Top of Records to process

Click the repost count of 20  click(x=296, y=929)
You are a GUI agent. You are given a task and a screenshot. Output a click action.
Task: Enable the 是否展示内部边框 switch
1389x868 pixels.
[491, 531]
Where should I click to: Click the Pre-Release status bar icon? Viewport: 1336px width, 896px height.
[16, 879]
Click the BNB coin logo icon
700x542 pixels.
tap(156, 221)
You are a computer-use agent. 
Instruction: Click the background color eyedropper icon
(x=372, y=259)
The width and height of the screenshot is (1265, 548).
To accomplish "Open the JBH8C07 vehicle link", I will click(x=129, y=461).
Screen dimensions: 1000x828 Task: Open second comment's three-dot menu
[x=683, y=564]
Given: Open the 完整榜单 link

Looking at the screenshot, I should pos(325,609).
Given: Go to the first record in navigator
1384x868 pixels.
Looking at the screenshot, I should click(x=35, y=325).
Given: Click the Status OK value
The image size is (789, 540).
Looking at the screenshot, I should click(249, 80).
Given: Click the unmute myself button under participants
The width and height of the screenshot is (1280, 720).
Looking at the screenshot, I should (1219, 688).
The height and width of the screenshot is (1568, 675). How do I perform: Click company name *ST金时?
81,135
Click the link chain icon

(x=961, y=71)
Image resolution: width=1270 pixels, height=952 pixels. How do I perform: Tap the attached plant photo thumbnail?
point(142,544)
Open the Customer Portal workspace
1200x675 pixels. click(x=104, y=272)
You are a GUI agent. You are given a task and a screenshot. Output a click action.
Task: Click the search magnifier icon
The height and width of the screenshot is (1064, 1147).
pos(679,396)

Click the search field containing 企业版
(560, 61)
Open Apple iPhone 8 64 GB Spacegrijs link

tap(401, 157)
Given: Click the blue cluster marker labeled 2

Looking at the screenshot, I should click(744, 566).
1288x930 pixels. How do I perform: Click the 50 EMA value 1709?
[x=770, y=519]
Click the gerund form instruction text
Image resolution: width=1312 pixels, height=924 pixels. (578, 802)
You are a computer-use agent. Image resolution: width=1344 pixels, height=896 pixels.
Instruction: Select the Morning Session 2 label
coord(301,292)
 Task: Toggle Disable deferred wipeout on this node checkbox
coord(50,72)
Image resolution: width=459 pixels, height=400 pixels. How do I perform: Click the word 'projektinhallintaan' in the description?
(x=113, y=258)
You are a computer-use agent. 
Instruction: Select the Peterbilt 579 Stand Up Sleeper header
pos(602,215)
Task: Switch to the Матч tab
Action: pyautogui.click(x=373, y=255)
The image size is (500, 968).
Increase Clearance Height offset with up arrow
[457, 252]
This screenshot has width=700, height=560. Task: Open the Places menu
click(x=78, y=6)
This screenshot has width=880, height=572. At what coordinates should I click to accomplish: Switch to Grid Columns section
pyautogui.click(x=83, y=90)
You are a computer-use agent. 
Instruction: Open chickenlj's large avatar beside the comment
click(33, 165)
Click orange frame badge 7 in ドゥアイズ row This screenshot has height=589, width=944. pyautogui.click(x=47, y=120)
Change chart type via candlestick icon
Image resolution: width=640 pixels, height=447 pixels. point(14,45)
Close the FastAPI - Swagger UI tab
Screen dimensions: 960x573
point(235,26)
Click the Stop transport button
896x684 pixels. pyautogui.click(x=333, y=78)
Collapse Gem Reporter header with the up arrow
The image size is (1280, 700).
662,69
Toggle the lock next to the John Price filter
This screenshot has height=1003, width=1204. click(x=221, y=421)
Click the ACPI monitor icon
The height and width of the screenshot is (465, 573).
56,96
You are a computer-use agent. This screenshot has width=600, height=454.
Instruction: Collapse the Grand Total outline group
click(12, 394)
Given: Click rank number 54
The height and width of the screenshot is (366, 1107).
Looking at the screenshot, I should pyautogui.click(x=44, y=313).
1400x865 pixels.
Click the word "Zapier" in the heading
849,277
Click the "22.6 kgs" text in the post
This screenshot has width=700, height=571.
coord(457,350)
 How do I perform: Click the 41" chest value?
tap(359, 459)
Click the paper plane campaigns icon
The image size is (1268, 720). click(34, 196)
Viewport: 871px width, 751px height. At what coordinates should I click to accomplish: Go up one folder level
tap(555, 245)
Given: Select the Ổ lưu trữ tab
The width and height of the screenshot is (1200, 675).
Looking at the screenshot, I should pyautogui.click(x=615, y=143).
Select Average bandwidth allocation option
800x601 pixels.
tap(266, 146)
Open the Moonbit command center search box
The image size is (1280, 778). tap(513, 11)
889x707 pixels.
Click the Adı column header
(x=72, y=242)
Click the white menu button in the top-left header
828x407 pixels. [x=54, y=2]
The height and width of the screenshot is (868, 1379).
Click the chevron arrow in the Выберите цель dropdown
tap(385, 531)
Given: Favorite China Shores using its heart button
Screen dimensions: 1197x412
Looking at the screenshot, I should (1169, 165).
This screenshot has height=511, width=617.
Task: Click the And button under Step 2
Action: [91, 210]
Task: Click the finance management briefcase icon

Bottom of Records to process

--- Work request ---
Each record above, from first to last, should be written out again exactly.

--- Solution to this task ---
Click the repost count of 20  click(x=296, y=929)
You are a GUI agent. You are given a task and a screenshot. Output a click action.
Task: Enable the 是否展示内部边框 switch
1389x868 pixels.
[491, 531]
Where should I click to: Click the Pre-Release status bar icon? Viewport: 1336px width, 896px height.
[16, 879]
Click the BNB coin logo icon
700x542 pixels.
tap(156, 221)
You are a computer-use agent. 
Instruction: Click the background color eyedropper icon
(x=372, y=259)
The width and height of the screenshot is (1265, 548).
To accomplish "Open the JBH8C07 vehicle link", I will click(x=129, y=461).
Screen dimensions: 1000x828 Task: Open second comment's three-dot menu
[x=683, y=564]
Given: Open the 完整榜单 link

Looking at the screenshot, I should pos(325,609).
Given: Go to the first record in navigator
1384x868 pixels.
Looking at the screenshot, I should click(x=35, y=325).
Given: Click the Status OK value
The image size is (789, 540).
Looking at the screenshot, I should click(249, 80).
Given: Click the unmute myself button under participants
The width and height of the screenshot is (1280, 720).
Looking at the screenshot, I should (1219, 688).
The height and width of the screenshot is (1568, 675). How do I perform: Click company name *ST金时?
81,135
Click the link chain icon

(x=961, y=71)
Image resolution: width=1270 pixels, height=952 pixels. How do I perform: Tap the attached plant photo thumbnail?
point(142,544)
Open the Customer Portal workspace
1200x675 pixels. click(x=104, y=272)
You are a GUI agent. You are given a task and a screenshot. Output a click action.
Task: Click the search magnifier icon
The height and width of the screenshot is (1064, 1147).
pos(679,396)

Click the search field containing 企业版
(560, 61)
Open Apple iPhone 8 64 GB Spacegrijs link

tap(401, 157)
Given: Click the blue cluster marker labeled 2

Looking at the screenshot, I should click(744, 566).
1288x930 pixels. How do I perform: Click the 50 EMA value 1709?
[x=770, y=519]
Click the gerund form instruction text
Image resolution: width=1312 pixels, height=924 pixels. (578, 802)
You are a computer-use agent. Image resolution: width=1344 pixels, height=896 pixels.
Instruction: Select the Morning Session 2 label
coord(301,292)
 Task: Toggle Disable deferred wipeout on this node checkbox
coord(50,72)
Image resolution: width=459 pixels, height=400 pixels. How do I perform: Click the word 'projektinhallintaan' in the description?
(x=113, y=258)
You are a computer-use agent. 
Instruction: Select the Peterbilt 579 Stand Up Sleeper header
pos(602,215)
Task: Switch to the Матч tab
Action: pyautogui.click(x=373, y=255)
The image size is (500, 968).
Increase Clearance Height offset with up arrow
[457, 252]
This screenshot has width=700, height=560. Task: Open the Places menu
click(x=78, y=6)
This screenshot has width=880, height=572. At what coordinates should I click to accomplish: Switch to Grid Columns section
pyautogui.click(x=83, y=90)
You are a computer-use agent. 
Instruction: Open chickenlj's large avatar beside the comment
click(33, 165)
Click orange frame badge 7 in ドゥアイズ row This screenshot has height=589, width=944. pyautogui.click(x=47, y=120)
Change chart type via candlestick icon
Image resolution: width=640 pixels, height=447 pixels. point(14,45)
Close the FastAPI - Swagger UI tab
Screen dimensions: 960x573
point(235,26)
Click the Stop transport button
896x684 pixels. pyautogui.click(x=333, y=78)
Collapse Gem Reporter header with the up arrow
The image size is (1280, 700).
662,69
Toggle the lock next to the John Price filter
This screenshot has height=1003, width=1204. click(x=221, y=421)
Click the ACPI monitor icon
The height and width of the screenshot is (465, 573).
56,96
You are a computer-use agent. This screenshot has width=600, height=454.
Instruction: Collapse the Grand Total outline group
click(12, 394)
Given: Click rank number 54
The height and width of the screenshot is (366, 1107).
Looking at the screenshot, I should pyautogui.click(x=44, y=313).
1400x865 pixels.
Click the word "Zapier" in the heading
849,277
Click the "22.6 kgs" text in the post
This screenshot has width=700, height=571.
coord(457,350)
 How do I perform: Click the 41" chest value?
tap(359, 459)
Click the paper plane campaigns icon
The image size is (1268, 720). click(34, 196)
Viewport: 871px width, 751px height. At what coordinates should I click to accomplish: Go up one folder level
tap(555, 245)
Given: Select the Ổ lưu trữ tab
The width and height of the screenshot is (1200, 675).
Looking at the screenshot, I should pyautogui.click(x=615, y=143).
Select Average bandwidth allocation option
800x601 pixels.
tap(266, 146)
Open the Moonbit command center search box
The image size is (1280, 778). tap(513, 11)
889x707 pixels.
Click the Adı column header
(x=72, y=242)
Click the white menu button in the top-left header
828x407 pixels. [x=54, y=2]
The height and width of the screenshot is (868, 1379).
Click the chevron arrow in the Выберите цель dropdown
tap(385, 531)
Given: Favorite China Shores using its heart button
Screen dimensions: 1197x412
Looking at the screenshot, I should (1169, 165).
This screenshot has height=511, width=617.
Task: Click the And button under Step 2
Action: [91, 210]
Task: Click the finance management briefcase icon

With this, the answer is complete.